The first study about mastectomy patients and fear of recurrence was published in the journal Cancer Nursing the same year, but it wasn’t until more recently, when cancer survivors began to live longer (and be heard more) and survivorship issues began to surface, that the subject has gained more widespread attention.

Spiegel recommends numerous ways to deal with fear of recurrence, including group support. His 1989 study of women with metastatic breast cancer who attended a support group showed that they fared better emotionally than women who did not attend such a group, a finding that has been confirmed by numerous studies.

Support outside what is seen as a traditional support group can also be helpful. Seven months after lung cancer treatment, Barbara Coman, 68, of Savannah, Ga., was shopping for fabric when a saleswoman offered her help. “She had very short hair and looked like she might have had chemo, so I said that I’d been sick with cancer and she said, ‘Me, too!’ Then she invited me to a group of survivors that gets together once a month.”
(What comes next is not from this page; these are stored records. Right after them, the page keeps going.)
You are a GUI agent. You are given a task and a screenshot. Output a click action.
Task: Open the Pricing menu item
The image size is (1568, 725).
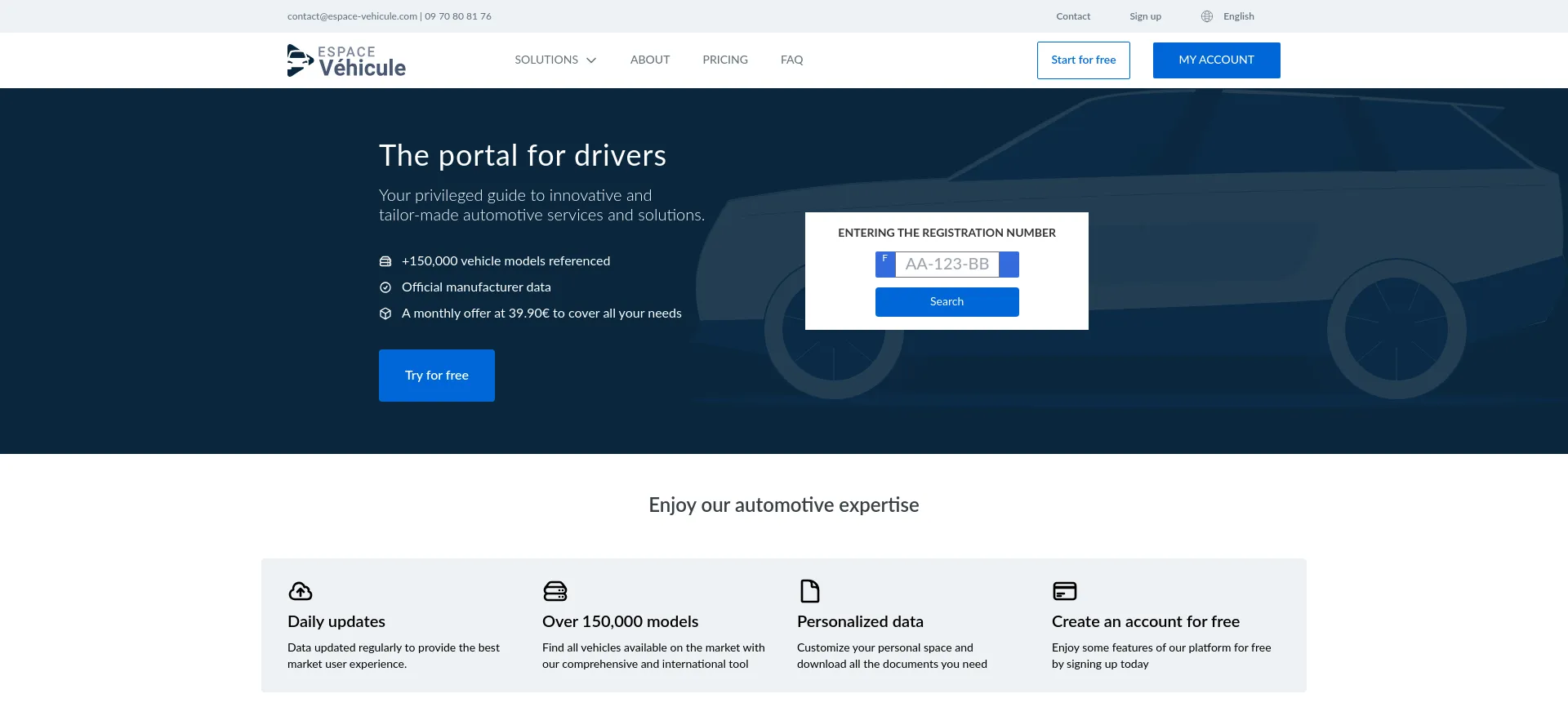(725, 60)
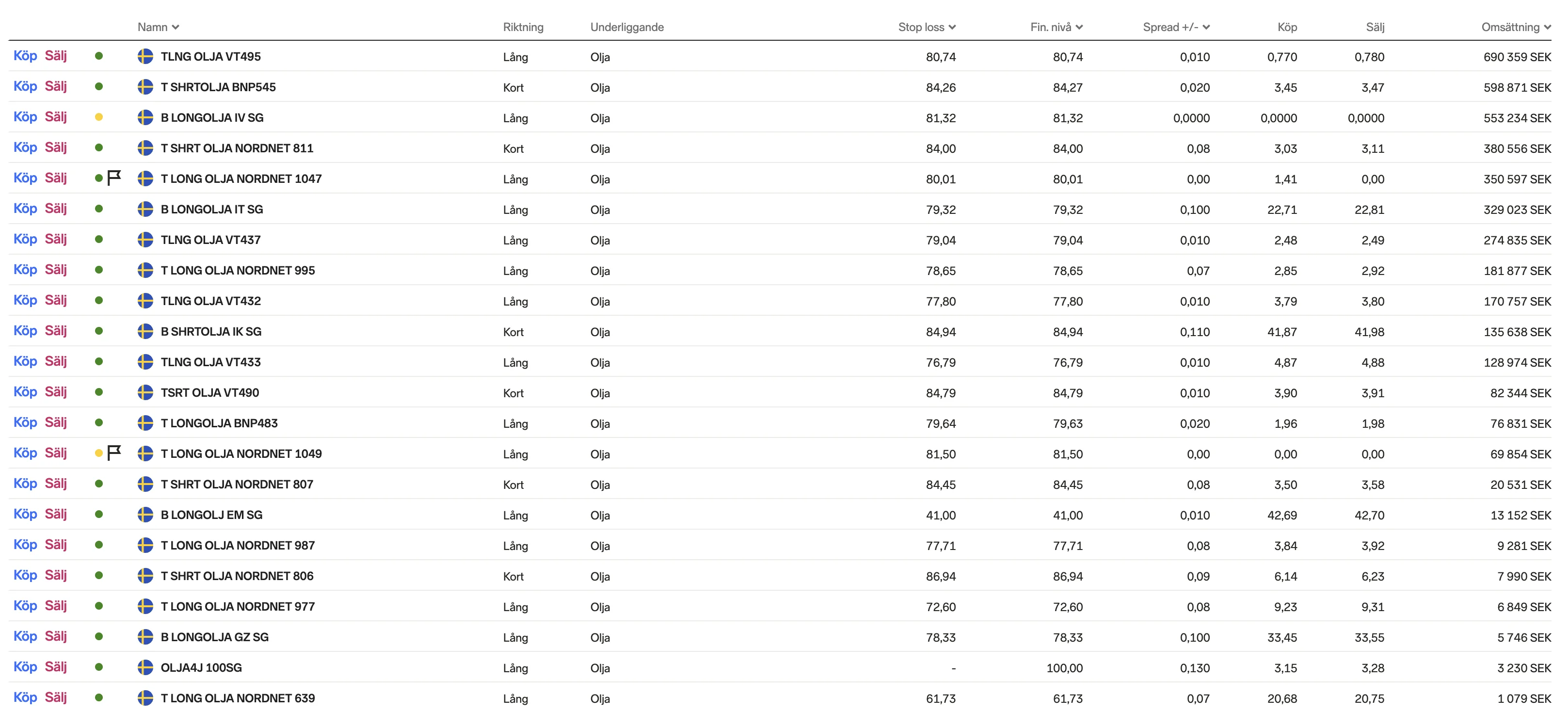The width and height of the screenshot is (1568, 712).
Task: Click Swedish flag icon for TLNG OLJA VT495
Action: point(145,57)
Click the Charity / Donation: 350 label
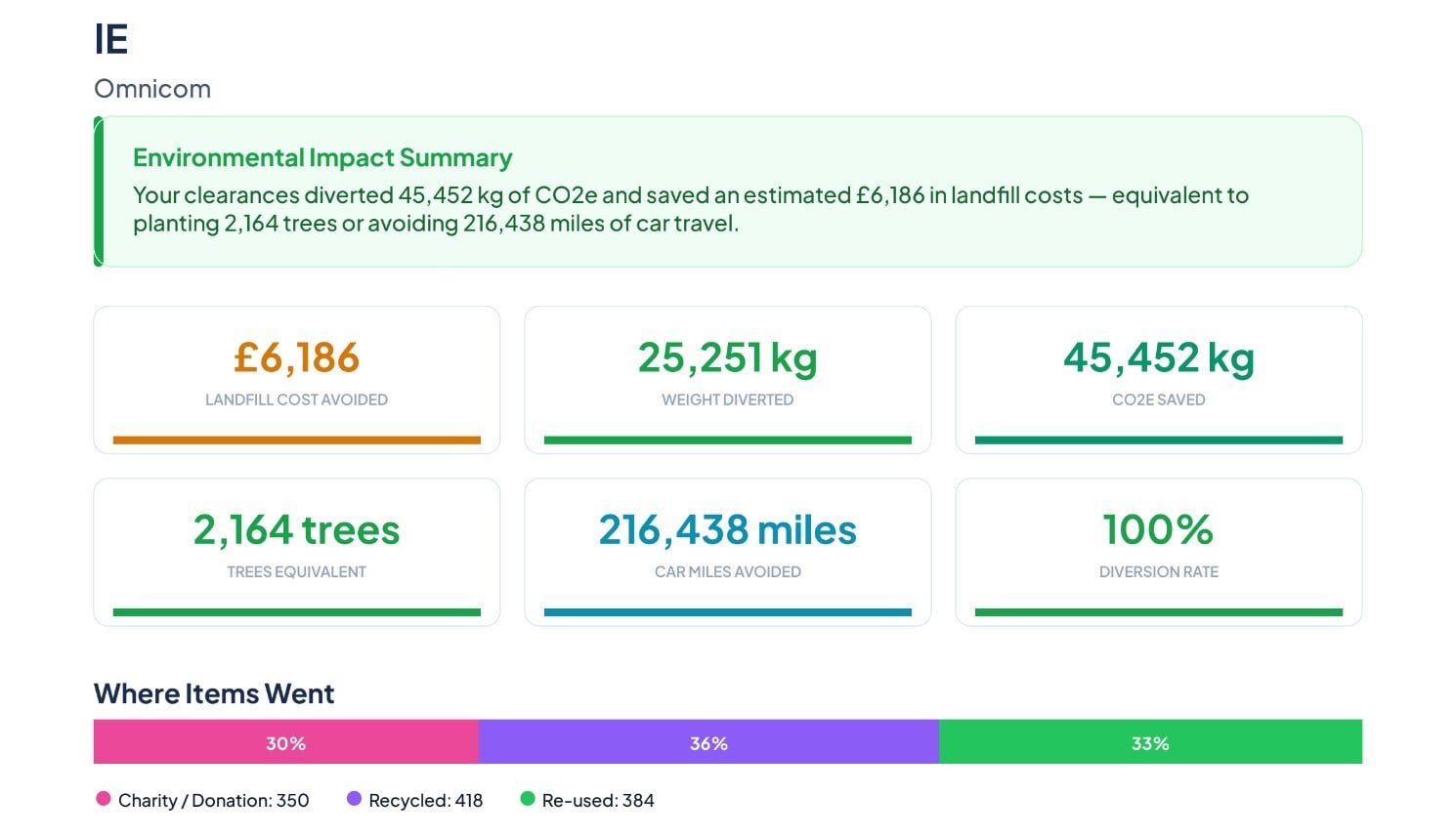This screenshot has height=837, width=1456. pyautogui.click(x=213, y=800)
The five women gather to not talk about cancer. “The rule is to not mention our problems. We just laugh and have fun. Just knowing we’ve all had cancer creates an instant bond.”

Though they don’t share emotional issues collectively, they do support one another, Coman says, explaining that when Celine, a member whose cancer had recurred, called Coman in a teary mood, Coman couldn’t talk because she was getting on a plane to go out of town. “So I called [group member] Jean and said, ‘Celine is in trouble. Can you talk to her?’ And she did.”

While most survivors can work their way through fearful emotions as time begins to heal, some can’t, and they might begin showing symptoms of post-traumatic stress disorder, PTSD, defined as the development of specific symptoms after a mentally stressful event that involves actual death or the threat of death, serious injury or a threat to oneself or others. Symptoms can include insomnia and feeling continuously afraid or on alert in addition to irritability, angry outbursts, difficulty concentrating, hypervigilance and an exaggerated response when startled.

Syrjala says cancer survivors with PTSD may find themselves going out of their way to avoid reminders of cancer, including the place they were treated or even words as basic as cancer, which can make their hearts pound or leave them feeling like they hit a wall.

Although PTSD is most often associated with combat veterans, studies show that the disorder affects as many as one-third of people who experience an extremely upsetting event, including cancer. While there is no explanation why some cancer patients get PTSD and others don’t, it is known that having advanced or recurrent cancer, being hospitalized longer and having lower income can be factors. In addition, research shows that childhood cancer survivors (particularly girls) and their mothers are at greater risk for the disorder.

A 2008 study of PTSD by the Dana-Farber Cancer Institute in Boston, published in the International Journal of Gynecologic Cancer, indicated that 26 percent of early-stage ovarian cancer survivors who were tested had mental health scores suggestive of PTSD.

More research is needed to determine the prevalence of PTSD across all cancers and to develop assessment tools and treatment options, which now include anti-anxiety and antidepressant medications, other psychiatric treatment, counseling that offers strategies to refocus disturbing thoughts, and organized support groups.

The good news is studies show that anxiety lessens with time, and we can learn our triggers and prepare to cope - and even use the anxiety to live a richer life.

Campbell sought help for her anxiety, but those who don't may find that normal feelings of fear can overpower logic, sometimes resulting in unwise decisions.